Banking services will not be interrupted throughout the Easter public holidays, from Friday, April 3, to Monday, April 6, 2026, for any reason, Ecobank Nigeria has assured its customers.

In a message over the weekend, the member of Africa’s leading pan-African banking group, Ecobank Transnational Incorporated, said customers would continue to enjoy quality service delivery during the period.

It noted that its secure and robust digital platforms would remain fully operational to support financial activities during the festive period.

All digital channels, including the Ecobank Mobile App, Ecobank Business App, USSD *326#, Ecobank Online, OmniPlus, Omnilite, EcobankPay, Ecobank Cards, ATMs, PoS terminals, and over 35,000 Ecobank Xpress Point agent locations nationwide, will remain accessible throughout the holiday, the financial institution further said, urging customers to conveniently conduct transactions at any time using this wide range of digital solutions.

Ecobank customers were encouraged to maximise the bank’s alternative channels for transfers, bill payments, airtime purchases, card services, and account management.

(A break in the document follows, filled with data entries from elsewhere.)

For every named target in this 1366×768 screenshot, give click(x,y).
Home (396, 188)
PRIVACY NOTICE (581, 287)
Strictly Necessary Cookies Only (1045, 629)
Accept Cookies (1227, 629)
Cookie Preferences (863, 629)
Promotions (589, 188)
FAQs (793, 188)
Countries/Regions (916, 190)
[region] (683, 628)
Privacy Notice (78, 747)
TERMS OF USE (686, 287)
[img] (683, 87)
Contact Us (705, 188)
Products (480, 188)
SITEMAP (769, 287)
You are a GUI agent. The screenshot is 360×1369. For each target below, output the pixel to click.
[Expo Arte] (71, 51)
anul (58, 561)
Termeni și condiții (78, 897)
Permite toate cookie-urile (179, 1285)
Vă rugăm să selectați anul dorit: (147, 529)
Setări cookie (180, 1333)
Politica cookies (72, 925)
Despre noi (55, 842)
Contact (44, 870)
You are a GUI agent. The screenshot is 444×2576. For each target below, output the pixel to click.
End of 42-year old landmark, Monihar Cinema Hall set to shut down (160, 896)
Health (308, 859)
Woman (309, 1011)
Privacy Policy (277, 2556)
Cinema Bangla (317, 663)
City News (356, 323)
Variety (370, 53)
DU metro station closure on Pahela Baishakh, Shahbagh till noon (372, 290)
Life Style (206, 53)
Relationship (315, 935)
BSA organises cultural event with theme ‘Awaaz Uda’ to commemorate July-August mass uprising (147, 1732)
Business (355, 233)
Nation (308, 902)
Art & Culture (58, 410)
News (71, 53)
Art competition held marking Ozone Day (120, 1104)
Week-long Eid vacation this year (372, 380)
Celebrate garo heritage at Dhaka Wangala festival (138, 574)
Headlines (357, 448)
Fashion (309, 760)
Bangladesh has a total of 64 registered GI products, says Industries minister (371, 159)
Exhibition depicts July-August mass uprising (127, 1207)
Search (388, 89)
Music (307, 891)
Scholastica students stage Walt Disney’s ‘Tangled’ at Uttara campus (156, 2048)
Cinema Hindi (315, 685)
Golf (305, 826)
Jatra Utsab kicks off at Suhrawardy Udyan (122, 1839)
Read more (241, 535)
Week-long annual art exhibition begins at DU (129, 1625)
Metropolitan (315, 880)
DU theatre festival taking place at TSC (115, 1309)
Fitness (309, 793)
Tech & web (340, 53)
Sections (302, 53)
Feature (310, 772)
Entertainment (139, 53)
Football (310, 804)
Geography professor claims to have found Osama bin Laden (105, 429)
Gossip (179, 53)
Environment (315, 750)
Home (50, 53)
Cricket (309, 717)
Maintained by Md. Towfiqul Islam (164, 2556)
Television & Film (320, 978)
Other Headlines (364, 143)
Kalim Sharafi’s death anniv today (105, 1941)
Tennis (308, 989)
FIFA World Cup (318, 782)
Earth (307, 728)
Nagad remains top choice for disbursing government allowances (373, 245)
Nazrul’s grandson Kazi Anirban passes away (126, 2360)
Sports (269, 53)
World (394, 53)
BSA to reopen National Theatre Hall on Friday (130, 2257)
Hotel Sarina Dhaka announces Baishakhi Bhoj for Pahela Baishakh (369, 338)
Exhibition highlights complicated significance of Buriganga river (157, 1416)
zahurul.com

They were also advised to stay vigilant by shopping only on trusted websites; avoiding the sharing of PINs, passwords, and one-time passwords (OTPs); refraining from banking on public Wi-Fi networks; being cautious of urgent or emotionally charged messages; and regularly monitoring their account activity.

“Customers will continue to enjoy a full bouquet of services during the holiday, including local and international funds transfers, bill payments, airtime top-ups, merchant payments, balance enquiries, account statements, and cardless cash withdrawals via ATMs,” the Head of Products & Analytics, Consumer & Commercial Banking at Ecobank Nigeria, Mr Victor Yalokwu, stated.

“We understand that festive seasons come with increased financial activity, and our priority is to ensure our customers enjoy fast, reliable, and secure banking wherever they are.

“Our digital channels are designed to support uninterrupted transactions, and we have strengthened our systems to guarantee optimal performance throughout the Easter break,” he added.

Mr Yalokwu noted that, “Ecobank remains committed to providing innovative financial solutions and exceptional customer service. We wish all our customers and partners a peaceful and joyful Easter celebration.”